**Work instruction:** Out of the entries that follow, copy each line containing "POUR".

Stored data entries
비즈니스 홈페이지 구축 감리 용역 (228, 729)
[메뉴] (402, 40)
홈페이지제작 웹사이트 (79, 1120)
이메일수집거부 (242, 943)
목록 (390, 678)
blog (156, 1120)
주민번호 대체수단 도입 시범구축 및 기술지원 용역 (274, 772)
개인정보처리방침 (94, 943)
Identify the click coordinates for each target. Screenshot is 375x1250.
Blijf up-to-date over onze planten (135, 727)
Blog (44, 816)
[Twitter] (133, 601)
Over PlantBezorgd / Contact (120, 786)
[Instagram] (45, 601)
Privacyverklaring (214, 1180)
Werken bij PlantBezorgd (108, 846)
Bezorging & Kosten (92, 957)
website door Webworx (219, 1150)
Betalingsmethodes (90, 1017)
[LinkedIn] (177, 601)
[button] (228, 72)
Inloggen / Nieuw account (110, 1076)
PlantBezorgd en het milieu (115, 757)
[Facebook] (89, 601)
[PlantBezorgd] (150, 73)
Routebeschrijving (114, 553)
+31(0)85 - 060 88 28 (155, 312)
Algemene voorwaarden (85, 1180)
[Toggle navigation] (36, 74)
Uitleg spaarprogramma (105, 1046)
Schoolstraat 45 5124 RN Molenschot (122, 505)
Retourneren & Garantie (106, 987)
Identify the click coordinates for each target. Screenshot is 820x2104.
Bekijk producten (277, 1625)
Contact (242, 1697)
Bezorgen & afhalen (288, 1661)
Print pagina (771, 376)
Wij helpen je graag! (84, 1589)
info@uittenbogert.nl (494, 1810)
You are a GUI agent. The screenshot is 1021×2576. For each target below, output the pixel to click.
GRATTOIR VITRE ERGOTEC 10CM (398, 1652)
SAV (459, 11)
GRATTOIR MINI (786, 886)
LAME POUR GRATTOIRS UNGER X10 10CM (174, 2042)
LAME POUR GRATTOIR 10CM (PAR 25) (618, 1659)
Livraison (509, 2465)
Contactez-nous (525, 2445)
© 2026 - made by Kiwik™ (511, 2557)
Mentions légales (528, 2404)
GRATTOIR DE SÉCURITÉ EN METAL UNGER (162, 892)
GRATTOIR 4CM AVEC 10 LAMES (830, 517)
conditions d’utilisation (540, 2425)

**Expected answer:**
LAME POUR GRATTOIRS UNGER X10 10CM (174, 2042)
LAME POUR GRATTOIR 10CM (PAR 25) (618, 1659)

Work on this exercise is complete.